## TASK
Look through the records below for the line with "Task: Click the add category plus icon" and the line with "Open the Tweaks options page", then return those lines and all lines between, exactly.

## Pixel coordinate grounding data

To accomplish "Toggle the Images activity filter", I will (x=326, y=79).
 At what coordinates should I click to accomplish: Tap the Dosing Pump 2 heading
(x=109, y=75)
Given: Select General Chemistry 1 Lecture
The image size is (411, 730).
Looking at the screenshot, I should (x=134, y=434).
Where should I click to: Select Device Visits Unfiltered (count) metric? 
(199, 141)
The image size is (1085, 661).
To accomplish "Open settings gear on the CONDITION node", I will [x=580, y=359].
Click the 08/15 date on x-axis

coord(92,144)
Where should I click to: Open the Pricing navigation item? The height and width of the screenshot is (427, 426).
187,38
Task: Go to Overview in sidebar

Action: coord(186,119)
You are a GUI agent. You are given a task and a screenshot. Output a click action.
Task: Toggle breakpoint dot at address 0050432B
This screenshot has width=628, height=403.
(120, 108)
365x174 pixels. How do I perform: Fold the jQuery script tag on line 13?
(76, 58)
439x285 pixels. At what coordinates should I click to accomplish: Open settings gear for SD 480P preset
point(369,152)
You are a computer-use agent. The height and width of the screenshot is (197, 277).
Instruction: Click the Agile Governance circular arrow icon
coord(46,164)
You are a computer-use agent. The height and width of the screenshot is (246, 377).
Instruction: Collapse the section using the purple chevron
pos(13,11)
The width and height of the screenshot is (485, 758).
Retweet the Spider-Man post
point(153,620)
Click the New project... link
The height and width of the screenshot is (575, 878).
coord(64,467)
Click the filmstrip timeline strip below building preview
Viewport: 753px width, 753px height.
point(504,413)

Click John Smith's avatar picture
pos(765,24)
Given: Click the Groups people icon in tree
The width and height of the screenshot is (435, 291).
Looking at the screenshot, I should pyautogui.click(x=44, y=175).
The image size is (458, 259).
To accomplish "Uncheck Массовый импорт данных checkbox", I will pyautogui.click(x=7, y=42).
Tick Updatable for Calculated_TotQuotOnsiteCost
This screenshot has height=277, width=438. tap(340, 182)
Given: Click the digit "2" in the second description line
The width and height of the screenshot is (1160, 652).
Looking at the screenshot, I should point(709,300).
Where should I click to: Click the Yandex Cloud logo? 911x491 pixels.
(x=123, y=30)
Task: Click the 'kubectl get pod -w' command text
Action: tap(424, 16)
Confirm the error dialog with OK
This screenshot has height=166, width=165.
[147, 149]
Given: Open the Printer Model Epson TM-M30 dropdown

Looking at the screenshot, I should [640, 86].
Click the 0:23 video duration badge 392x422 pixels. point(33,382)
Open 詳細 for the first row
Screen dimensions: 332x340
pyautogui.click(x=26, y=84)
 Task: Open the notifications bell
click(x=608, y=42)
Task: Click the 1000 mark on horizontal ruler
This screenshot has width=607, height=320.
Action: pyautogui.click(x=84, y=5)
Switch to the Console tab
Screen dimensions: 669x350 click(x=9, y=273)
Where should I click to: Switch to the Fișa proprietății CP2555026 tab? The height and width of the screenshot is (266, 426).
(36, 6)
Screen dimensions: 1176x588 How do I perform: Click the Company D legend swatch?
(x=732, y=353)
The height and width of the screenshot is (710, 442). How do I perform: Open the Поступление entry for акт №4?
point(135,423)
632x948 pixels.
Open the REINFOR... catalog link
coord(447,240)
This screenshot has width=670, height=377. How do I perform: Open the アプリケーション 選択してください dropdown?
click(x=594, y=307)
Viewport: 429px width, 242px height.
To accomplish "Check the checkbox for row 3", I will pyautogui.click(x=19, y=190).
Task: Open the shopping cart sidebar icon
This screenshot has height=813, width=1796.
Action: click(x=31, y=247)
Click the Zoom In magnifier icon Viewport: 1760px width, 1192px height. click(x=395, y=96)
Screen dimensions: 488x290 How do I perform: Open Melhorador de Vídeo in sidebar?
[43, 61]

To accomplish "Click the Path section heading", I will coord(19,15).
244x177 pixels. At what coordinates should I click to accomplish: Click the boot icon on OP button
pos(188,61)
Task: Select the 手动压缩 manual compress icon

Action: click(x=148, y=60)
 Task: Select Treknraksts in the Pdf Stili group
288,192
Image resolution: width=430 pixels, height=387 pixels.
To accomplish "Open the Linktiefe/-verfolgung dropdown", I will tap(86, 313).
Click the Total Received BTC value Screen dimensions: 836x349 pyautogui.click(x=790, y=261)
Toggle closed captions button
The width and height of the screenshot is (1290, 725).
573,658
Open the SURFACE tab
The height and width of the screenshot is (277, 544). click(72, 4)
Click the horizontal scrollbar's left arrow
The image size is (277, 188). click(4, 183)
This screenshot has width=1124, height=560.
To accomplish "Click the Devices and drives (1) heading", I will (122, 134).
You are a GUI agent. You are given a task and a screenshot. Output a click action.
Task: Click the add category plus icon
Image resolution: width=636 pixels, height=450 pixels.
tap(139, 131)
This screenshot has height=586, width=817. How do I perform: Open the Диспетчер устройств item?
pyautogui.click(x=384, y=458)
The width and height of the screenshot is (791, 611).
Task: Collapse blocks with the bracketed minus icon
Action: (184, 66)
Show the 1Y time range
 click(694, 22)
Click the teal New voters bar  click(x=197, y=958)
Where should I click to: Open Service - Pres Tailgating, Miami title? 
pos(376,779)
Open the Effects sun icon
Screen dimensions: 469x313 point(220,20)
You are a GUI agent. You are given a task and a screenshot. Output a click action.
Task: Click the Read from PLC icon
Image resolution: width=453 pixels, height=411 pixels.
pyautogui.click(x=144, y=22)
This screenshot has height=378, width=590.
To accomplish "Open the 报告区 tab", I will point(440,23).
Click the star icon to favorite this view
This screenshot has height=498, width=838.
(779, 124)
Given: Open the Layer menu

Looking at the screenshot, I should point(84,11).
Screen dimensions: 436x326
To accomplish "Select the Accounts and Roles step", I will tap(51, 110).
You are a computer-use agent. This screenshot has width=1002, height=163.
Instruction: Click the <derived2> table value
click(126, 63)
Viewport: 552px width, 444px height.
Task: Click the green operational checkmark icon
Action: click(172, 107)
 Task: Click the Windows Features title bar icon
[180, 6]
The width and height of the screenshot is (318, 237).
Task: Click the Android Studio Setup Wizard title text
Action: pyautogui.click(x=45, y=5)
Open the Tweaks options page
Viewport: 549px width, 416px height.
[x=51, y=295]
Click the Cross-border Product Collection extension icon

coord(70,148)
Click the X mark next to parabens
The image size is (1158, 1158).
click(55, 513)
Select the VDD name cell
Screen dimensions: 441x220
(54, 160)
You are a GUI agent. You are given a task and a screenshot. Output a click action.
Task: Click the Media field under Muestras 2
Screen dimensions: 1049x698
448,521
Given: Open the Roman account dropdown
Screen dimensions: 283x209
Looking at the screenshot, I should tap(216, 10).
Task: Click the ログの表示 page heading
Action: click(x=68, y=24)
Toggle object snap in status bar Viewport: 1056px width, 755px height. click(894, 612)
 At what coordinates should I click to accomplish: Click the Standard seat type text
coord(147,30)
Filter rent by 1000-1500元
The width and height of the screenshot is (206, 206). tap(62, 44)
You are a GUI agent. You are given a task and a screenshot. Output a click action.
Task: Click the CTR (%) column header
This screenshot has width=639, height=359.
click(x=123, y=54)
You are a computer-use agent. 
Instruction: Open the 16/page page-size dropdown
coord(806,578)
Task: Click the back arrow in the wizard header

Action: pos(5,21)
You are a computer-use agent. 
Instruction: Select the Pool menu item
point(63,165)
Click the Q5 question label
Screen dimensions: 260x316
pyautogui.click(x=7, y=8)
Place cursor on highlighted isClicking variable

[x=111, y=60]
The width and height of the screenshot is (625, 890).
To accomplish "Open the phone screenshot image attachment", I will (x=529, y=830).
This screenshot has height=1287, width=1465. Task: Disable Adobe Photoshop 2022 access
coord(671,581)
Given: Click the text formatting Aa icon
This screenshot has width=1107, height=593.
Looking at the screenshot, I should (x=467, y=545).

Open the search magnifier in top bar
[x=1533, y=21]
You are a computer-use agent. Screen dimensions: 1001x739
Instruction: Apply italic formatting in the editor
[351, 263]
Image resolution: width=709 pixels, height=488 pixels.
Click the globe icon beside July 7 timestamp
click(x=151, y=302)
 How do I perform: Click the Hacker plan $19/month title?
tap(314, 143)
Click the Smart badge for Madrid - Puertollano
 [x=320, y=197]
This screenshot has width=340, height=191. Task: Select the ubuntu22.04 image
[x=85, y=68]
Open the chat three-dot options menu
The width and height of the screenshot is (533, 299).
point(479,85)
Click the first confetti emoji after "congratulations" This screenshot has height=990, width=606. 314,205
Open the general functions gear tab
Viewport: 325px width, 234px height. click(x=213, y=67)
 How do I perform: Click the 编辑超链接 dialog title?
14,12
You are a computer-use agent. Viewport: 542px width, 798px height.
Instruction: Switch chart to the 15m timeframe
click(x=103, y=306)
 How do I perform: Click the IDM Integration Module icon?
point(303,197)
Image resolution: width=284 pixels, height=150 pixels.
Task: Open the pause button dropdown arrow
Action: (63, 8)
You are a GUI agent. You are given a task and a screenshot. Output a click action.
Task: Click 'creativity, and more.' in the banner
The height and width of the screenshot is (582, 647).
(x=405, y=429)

## SOLUTION TO THIS PROBLEM
Task: Click the add category plus icon
Image resolution: width=636 pixels, height=450 pixels.
tap(139, 131)
This screenshot has height=586, width=817. How do I perform: Open the Диспетчер устройств item?
pyautogui.click(x=384, y=458)
The width and height of the screenshot is (791, 611).
Task: Collapse blocks with the bracketed minus icon
Action: (184, 66)
Show the 1Y time range
 click(694, 22)
Click the teal New voters bar  click(x=197, y=958)
Where should I click to: Open Service - Pres Tailgating, Miami title? 
pos(376,779)
Open the Effects sun icon
Screen dimensions: 469x313 point(220,20)
You are a GUI agent. You are given a task and a screenshot. Output a click action.
Task: Click the Read from PLC icon
Image resolution: width=453 pixels, height=411 pixels.
pyautogui.click(x=144, y=22)
This screenshot has height=378, width=590.
To accomplish "Open the 报告区 tab", I will point(440,23).
Click the star icon to favorite this view
This screenshot has height=498, width=838.
(779, 124)
Given: Open the Layer menu

Looking at the screenshot, I should point(84,11).
Screen dimensions: 436x326
To accomplish "Select the Accounts and Roles step", I will tap(51, 110).
You are a computer-use agent. This screenshot has width=1002, height=163.
Instruction: Click the <derived2> table value
click(126, 63)
Viewport: 552px width, 444px height.
Task: Click the green operational checkmark icon
Action: click(172, 107)
 Task: Click the Windows Features title bar icon
[180, 6]
The width and height of the screenshot is (318, 237).
Task: Click the Android Studio Setup Wizard title text
Action: pyautogui.click(x=45, y=5)
Open the Tweaks options page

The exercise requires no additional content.